Many years later I saw the same guy, now we are both men and he was quite different to me as I was 60 pounds heavier and six inches taller, "hey man how are you? Wow you look good" etc. Whatever. I never forgot that verbal assault I took but I was impenetrable then so it never lingered. It was a serious moral victory though as he got back in his car knowing he would make that same offer on that day, to that ShockCanadian (not that I was some guy who got in fights).

It's like drinking, addictions to gambling (perhaps the worst of all addictions, I've seen what it did to my wife and I know how I suffered at her hands) or many other vices. Sometimes a person succumbs to them because they are a bad batch.

Trump himself has been honest about his older brother Fred. You can tell he really respected the man. Trump is like me in that he recognizes the potential to become addicted to something via predisposition or what have you so he just never drinks to tempt fate. That's because of his brother telling him not to at one point I believe. So many decades later and he won't forget what his brother told him. The guy had everyone going for him but he couldn't fight the demons.

From all walks of life, all circumstances, all situations, people fall victim to an addiction, vice or bad decisions. I've seen them both.

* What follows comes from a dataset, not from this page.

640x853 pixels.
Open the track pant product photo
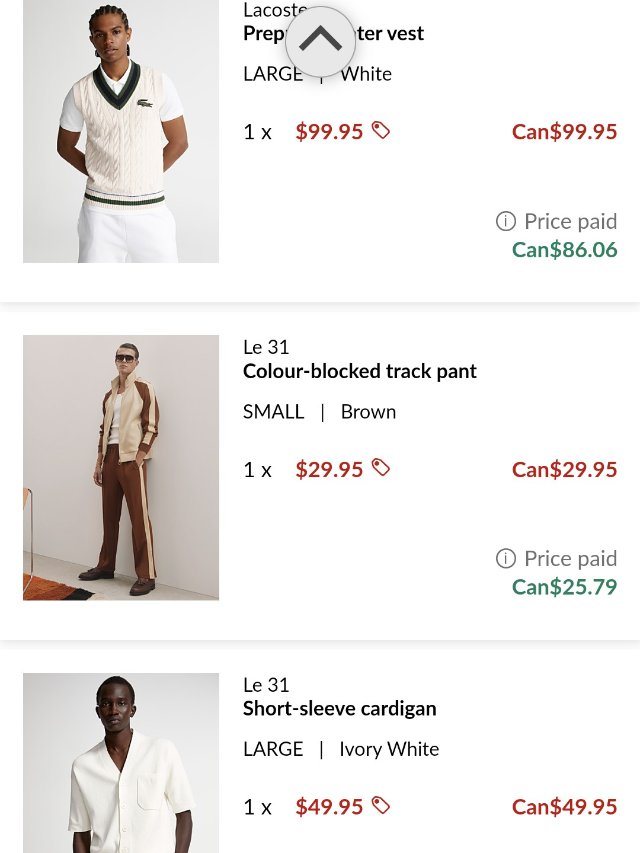(x=121, y=467)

I saw a young lady one night panhandling as I was leaving a club. I was in my 20s and doing well at the time. I was a few sheets to the wind but I saw this girl who I gave a $5 bill to and I told her, "you don't have to be out here. You can apply for welfare you know"? My concern was real, I didn't want her to be a victim of the streets, do the wrong things, she still had hope. I'd been on those streets for a short time as a teenager and I was fortunate to survive. Many do not.

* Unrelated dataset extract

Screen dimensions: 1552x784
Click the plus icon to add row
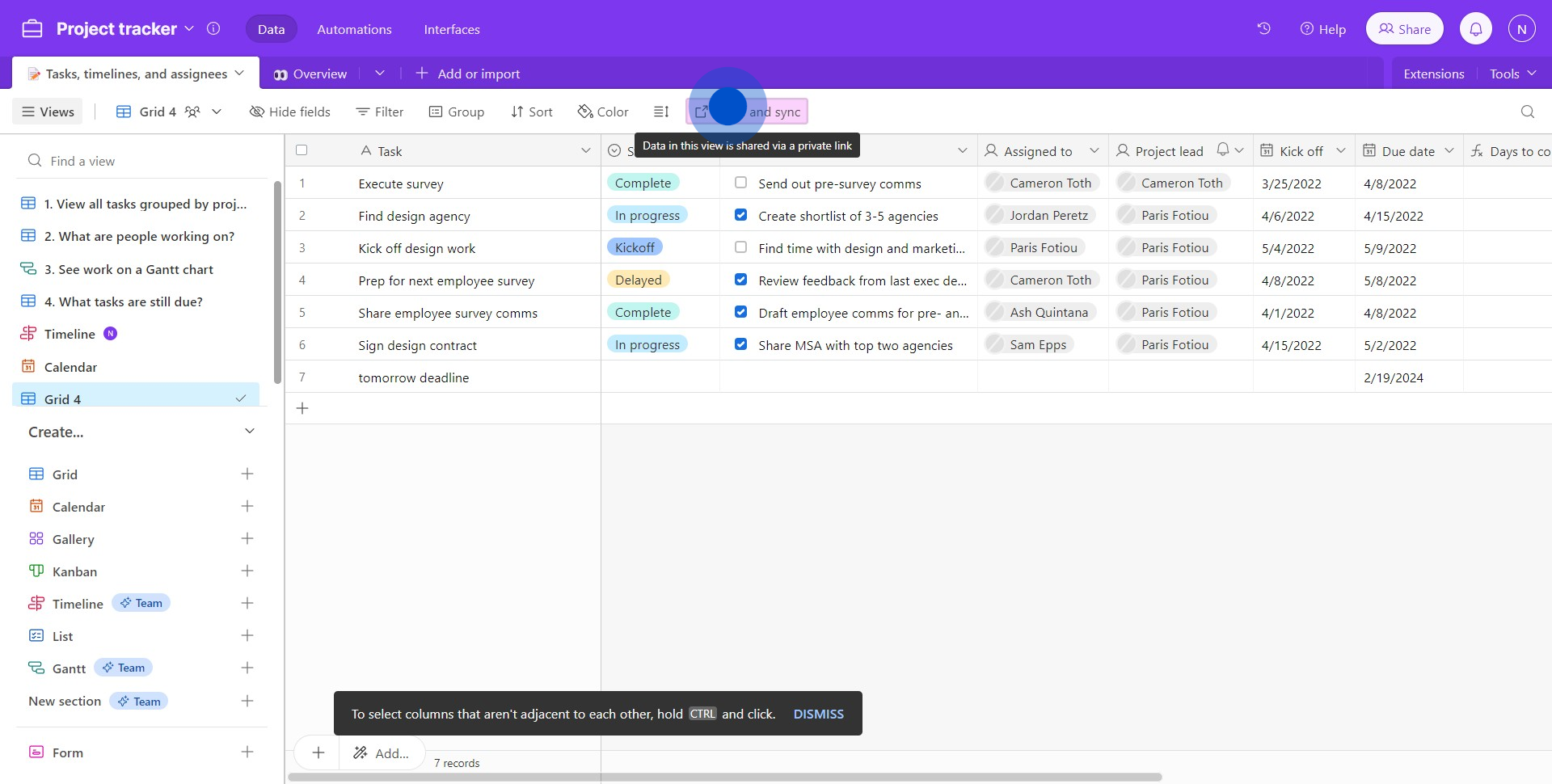302,409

Meh, sorry for the length, the key takeaway is that when you say "we all make our own decisions" you take away so much that is outside of our control. Yes, what you CAN control you do, work hard, improve, be creative, find your talents and let them rise etc.

However, often in life it is about timing, good or bad, like a sick stroke of fate, even just a bad night or two, a bad interaction with someone or whatever.

I can't have hatred for an addict. Just never start and you'll never be addicted but not everyone has the right constitution or they fall into a difficult situation or pressures and they just want to escape. I've avoided MANY offers of free stuff that others would take on a dare. Once I hit a certain age it was not my style, I am low key, not a thrill seeker in that respect.